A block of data
☆ ☆ ☆ ☆ ☆ ☆ ☆
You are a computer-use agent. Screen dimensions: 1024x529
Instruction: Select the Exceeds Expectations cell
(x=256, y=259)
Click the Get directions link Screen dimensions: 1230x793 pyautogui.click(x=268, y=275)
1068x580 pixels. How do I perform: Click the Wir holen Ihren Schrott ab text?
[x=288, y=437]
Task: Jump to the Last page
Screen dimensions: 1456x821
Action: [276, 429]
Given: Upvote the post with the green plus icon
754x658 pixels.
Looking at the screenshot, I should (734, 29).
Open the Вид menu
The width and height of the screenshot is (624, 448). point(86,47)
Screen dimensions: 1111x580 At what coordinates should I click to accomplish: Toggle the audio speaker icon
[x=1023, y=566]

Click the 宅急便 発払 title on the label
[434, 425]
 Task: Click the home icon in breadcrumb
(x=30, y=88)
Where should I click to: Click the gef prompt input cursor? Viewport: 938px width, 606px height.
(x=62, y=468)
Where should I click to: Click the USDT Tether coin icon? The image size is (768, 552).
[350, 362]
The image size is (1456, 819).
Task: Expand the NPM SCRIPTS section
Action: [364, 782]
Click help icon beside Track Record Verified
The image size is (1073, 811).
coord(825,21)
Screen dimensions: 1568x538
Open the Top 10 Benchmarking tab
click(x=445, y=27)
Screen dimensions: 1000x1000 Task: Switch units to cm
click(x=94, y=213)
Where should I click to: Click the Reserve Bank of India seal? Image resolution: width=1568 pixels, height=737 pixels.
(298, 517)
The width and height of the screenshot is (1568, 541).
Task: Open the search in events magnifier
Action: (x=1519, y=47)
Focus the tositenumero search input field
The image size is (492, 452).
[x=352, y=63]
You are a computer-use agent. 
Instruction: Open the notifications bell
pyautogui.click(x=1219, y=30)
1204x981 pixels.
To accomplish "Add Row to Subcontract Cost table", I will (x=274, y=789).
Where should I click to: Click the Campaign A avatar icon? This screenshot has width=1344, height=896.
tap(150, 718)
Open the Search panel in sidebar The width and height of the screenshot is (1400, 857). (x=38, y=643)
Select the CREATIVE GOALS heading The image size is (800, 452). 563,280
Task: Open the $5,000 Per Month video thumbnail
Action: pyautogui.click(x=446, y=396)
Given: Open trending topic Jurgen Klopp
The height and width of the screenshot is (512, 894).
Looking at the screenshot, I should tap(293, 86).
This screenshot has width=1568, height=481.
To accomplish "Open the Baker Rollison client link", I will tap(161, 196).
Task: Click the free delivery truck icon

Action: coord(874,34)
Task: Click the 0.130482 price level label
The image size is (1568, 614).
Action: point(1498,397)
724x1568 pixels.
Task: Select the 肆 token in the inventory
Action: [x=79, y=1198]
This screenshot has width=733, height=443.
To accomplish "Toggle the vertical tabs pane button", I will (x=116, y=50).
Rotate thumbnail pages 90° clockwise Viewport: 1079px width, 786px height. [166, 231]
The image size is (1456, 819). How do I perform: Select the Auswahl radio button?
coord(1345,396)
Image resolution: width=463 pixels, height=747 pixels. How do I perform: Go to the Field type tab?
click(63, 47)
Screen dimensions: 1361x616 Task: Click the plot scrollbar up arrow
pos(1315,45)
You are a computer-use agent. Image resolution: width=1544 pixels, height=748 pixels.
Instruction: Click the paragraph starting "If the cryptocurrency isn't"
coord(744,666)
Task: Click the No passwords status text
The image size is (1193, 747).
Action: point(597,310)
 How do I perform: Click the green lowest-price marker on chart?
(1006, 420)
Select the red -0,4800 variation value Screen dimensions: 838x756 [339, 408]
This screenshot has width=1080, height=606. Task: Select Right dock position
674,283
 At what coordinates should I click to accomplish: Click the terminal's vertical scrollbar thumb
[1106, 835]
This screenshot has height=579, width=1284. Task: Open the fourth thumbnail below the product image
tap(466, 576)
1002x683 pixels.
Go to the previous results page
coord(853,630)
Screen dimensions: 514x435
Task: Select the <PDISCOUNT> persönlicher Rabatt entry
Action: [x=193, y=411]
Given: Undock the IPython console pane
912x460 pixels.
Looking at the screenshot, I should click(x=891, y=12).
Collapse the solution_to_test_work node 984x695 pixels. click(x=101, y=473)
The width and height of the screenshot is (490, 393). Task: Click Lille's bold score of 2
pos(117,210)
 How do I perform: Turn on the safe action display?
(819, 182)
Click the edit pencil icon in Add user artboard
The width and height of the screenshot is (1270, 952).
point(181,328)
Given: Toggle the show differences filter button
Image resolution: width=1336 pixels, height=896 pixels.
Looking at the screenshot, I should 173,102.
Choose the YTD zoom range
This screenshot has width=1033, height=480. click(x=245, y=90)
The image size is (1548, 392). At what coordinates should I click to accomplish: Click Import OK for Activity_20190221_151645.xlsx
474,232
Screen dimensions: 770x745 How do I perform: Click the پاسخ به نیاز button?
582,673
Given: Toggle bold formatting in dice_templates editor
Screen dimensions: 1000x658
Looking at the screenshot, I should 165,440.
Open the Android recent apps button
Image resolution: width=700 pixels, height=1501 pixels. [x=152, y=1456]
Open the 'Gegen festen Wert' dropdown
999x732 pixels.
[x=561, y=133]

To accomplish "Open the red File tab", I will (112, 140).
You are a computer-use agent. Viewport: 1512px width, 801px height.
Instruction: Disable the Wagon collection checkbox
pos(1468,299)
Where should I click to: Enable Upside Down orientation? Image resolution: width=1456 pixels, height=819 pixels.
☆ ☆ ☆ ☆ ☆ ☆ ☆
From the material above, pull out every line that contains the word "label", matching its case exactly.

• **Finished answer**
Click the 宅急便 発払 title on the label
Task: Click the 0.130482 price level label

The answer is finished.